Whatever your view of the national question, Nicola was always going to have a big, beaming target on her back. And despite the rough handling and the multiple angles of fire, she held up well.

Deprived of the relative security of a proportional electoral system, first past the post ratchets up the stakes. It forces the candidates - as if they needed any encouragement - to fight like rats in a sack. The risks and rewards of failure are far greater. Think of it this way. If Holyrood had been elected in 2011 solely on the basis of who won in the Holyrood constituencies, the SNP would have won 53 of 73 seats (73%) on the basis of 45% of the votes. Labour would have been reduced to just 15 seats in the chamber (21%), despite attracting 32% of constituency votes. The Blair years tell a similar story. 

Other first past the post systems throw up parallel calamities and triumphs, as marginal winners win big, and marginal losers get decimated. The mild folk of Canada have been particularly ferocious in this respect. In the federal election of 2011, the Liberal Party under Michael Ignatieff went into the poll with 77 MPs in the Canadian House of Commons, crashing to just 34. That was as nothing compared to the party's fate in 1984, when the Liberals lost 73% of their parliamentary delegation, falling from 147 to just 40 MPs. The Liberals paid their opponents back in kind in 1993, however, when the Progressive Conservatives conspired to lose 99% of their ridings, belly-flopping from the heights of 169 seats to just two. 

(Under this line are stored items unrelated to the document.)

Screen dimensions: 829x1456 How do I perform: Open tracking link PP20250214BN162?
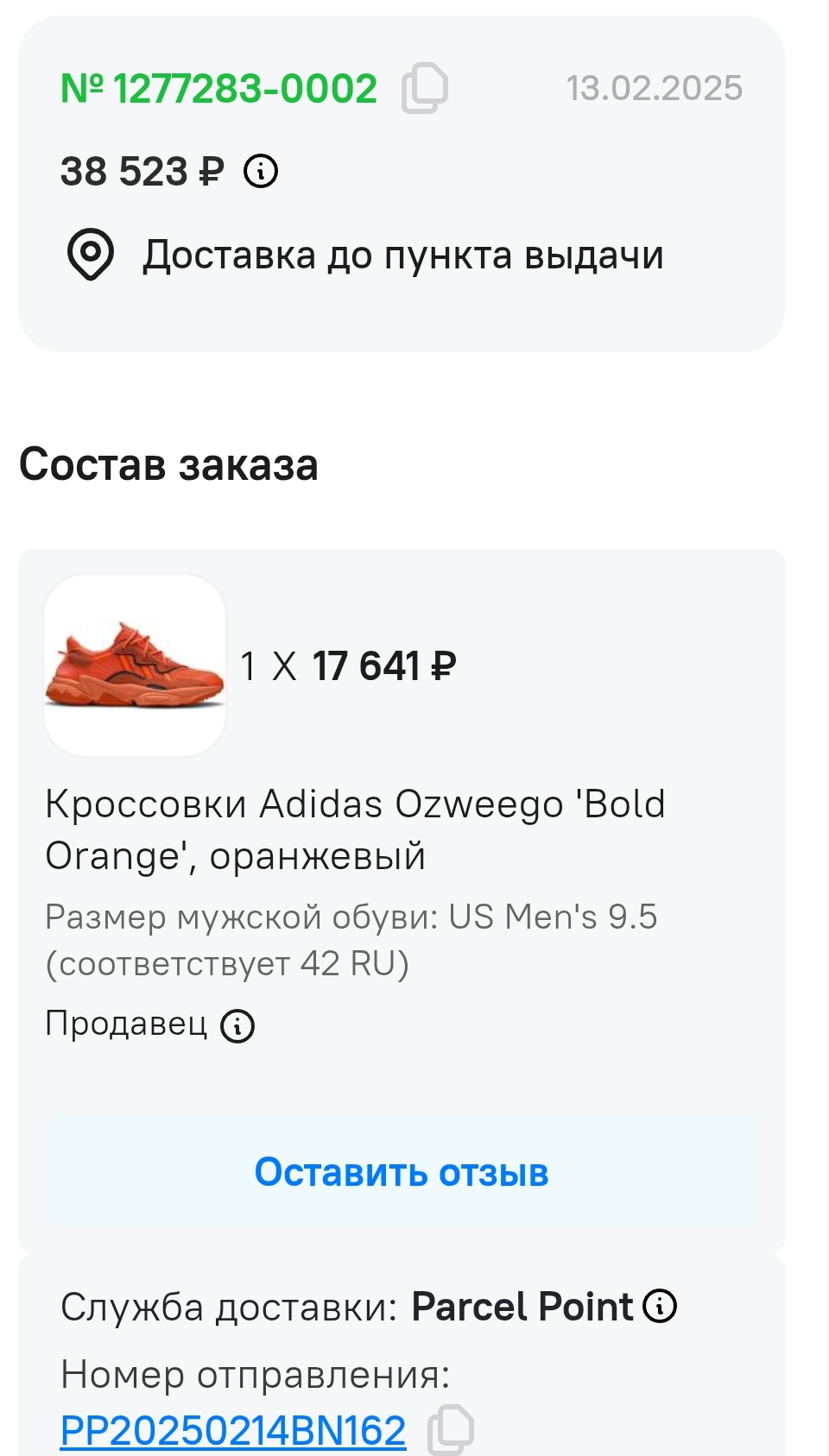click(233, 1430)

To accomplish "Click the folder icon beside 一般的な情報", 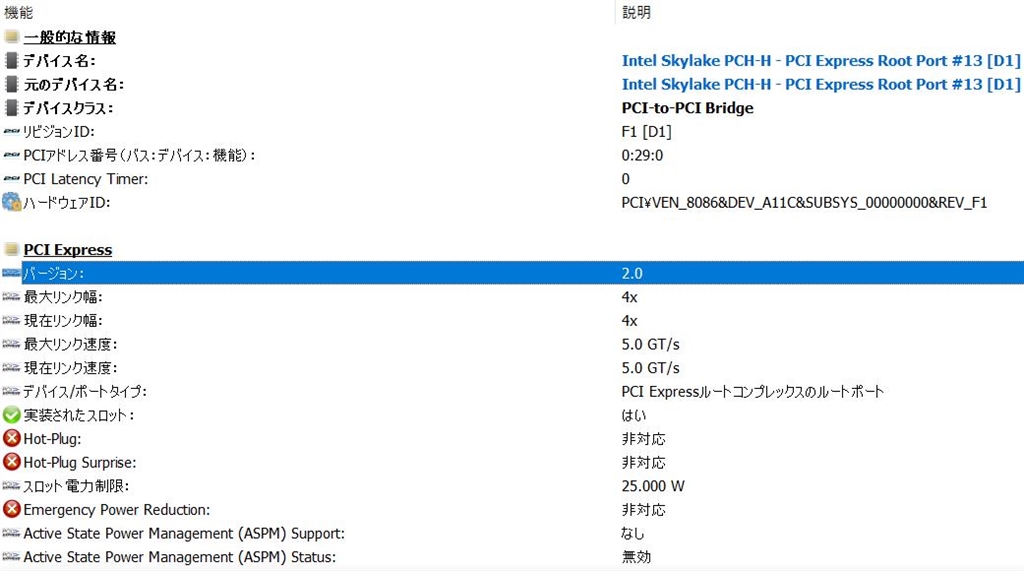I will (x=11, y=37).
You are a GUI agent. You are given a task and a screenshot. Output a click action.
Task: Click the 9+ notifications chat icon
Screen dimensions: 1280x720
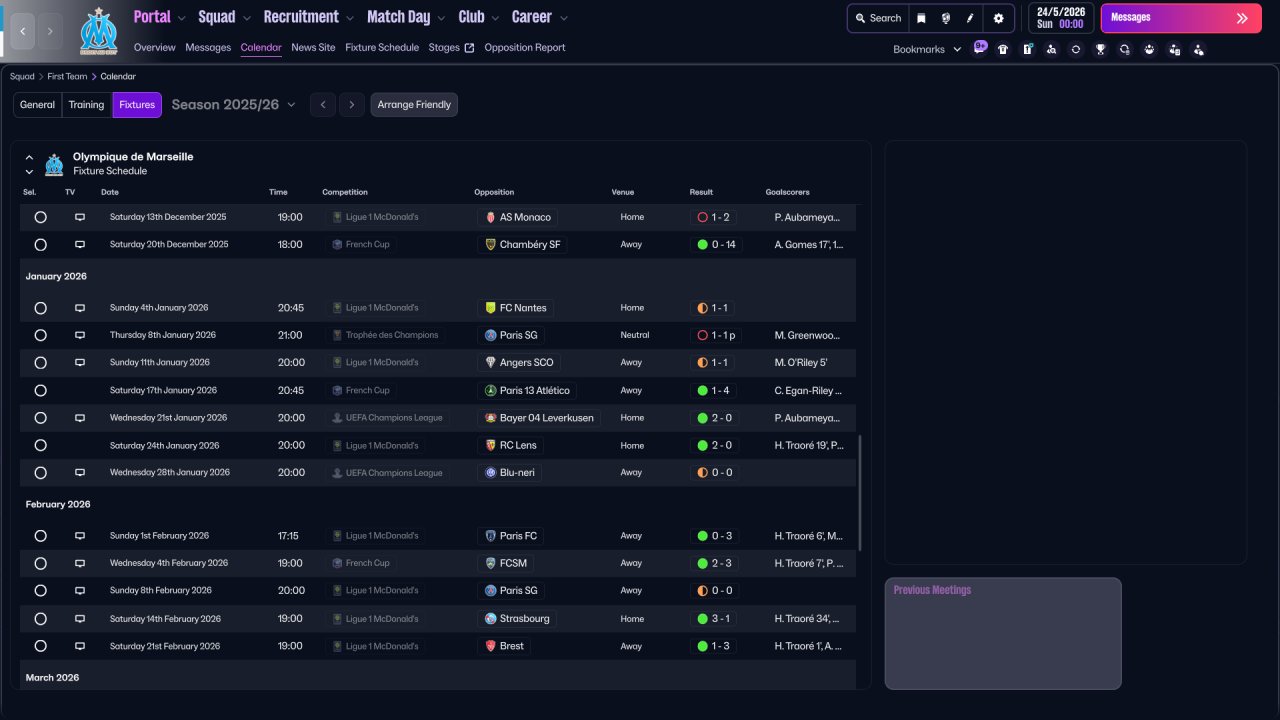979,47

Even the disheartened Scottish Labour MP, complaining of "being set to Defcon f****d", must concede that their own predicament isn't quite so dire -- yet.  But first past the post can be like like Saturn: it devours its own children.    

5 comments :

  1. FPTP may well "force the candidates to fight like rats in a sack", but the Unionist parties appear to be too busy copulating, one with another, to fight for anything.

    I am a wee bit further north than Danny Alexander's seat, but am also a constituent of a Lib Dem MP. I had some election crap through the door last week from (Viscount) John Thurso asking me, as a virtual Labour party member to "lend" him my vote on May 7.

    I have never been a Labour party member, but some of his mail shot constituents may well be. So let's all cosy up together in the Lib Dem bed in the "soft-Tory" seats in the Highlands, and don't let's scrap with one another because we need to keep the giant SNP terrier out of our territory.

    The Lib Dem/Labour/Tory parties in Scotland have forgotten how to fight for anything, because we have allowed them to take the Scottish vote for granted for generations.

    ReplyDelete
    Replies
    1. Blethering to people today, a few folk have made this point. Although their interests converge on bashing the Nats, there is also the possibility that it will resummon unwelcome resonances with #indyref cooperation. Which went so well the first time...

      Delete
    2. Exactly. I'm sure talk of Tory/Labour tactical voting loses Labour far more votes than it gains. Long May they keep talking up tactical voting!

      Delete
  2. Some of us, of course, relish the delicious brutality of FPTP. Under, FPTP a party has to go out and fight to convince the masses to side with them. Under PR, you get a bunch of feeble, have-a-go parties, whose failures to connect with the public are always subsidised by the generosity of the system. Never trust any politician who says that they want to "share" power - it means that they're not taking it seriously.

    ReplyDelete
  3. But first past the post can be like like Saturn: it devours its own children.